La subjetividad y la relatividad del tiempo
Vivimos desde el plano de la subjetividad, es decir, del yo. A través de la percepción personal elaboramos nuestro propio criterio de la realidad en cada situación concreta y determinada. Por ello, a pesar de que las horas del reloj siempre avanzan a la misma velocidad, por el contrario, la sensación que tenemos del momento depende de nuestros sentimientos.

¿Nunca tuviste el deseo de detener el tiempo ante la perfección de un instante que para ti fue mágico? En ese caso, ese tipo de situación muestra tu entusiasmo y tu nivel de gozo y de felicidad interior. Por el contrario, en una situación de aburrimiento parece que el reloj no avanza y las horas se hacen eternas. El tiempo pasa lento en situaciones de sufrimiento, por ejemplo, desde la habitación de un hospital parece que el mundo entero se detiene, cuando esperas un diagnóstico médico, cuando afrontas la muerte de un ser querido o el desamor, o incluso, en un periodo de desempleo.

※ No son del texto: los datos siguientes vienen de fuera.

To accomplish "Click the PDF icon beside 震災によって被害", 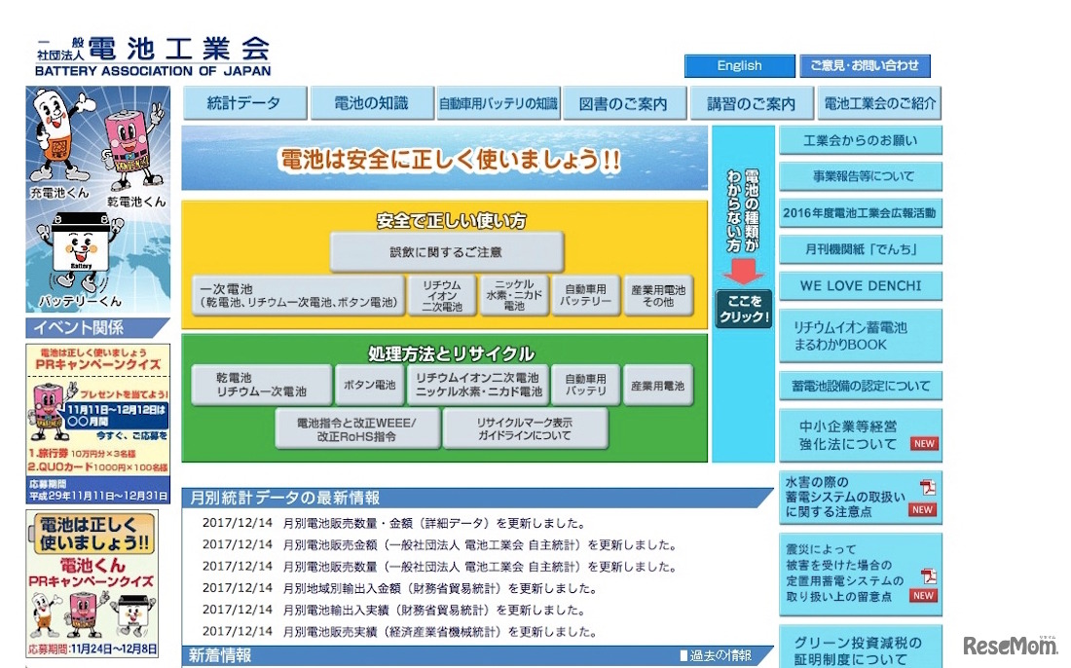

La subjetividad y la relatividad del tiempo es uno de esos misterios que a veces, causan sufrimiento. Especialmente, a aquellas personas que sufren mucho con el paso de los años y temen envejecer. El paso del tiempo es extraño porque no afecta igual a la mente que al cuerpo. Mientras que una persona de 80 años puede tener la piel arrugada, por el contrario, puede que su mente esté más lúcida que nunca para crear arte.

Existe una sensación universal y es la de lo rápido que pasa el tiempo. Esta sensación también aumenta de forma curiosa en la medida en que una persona va cumpliendo años. Es decir, los niños tienen un ritmo de la vida más pausado. El tiempo es mucho más que un segundo del reloj, por ello, hay instantes de tu vida que no olvidarás nunca y vivirán para siempre en tu memoria.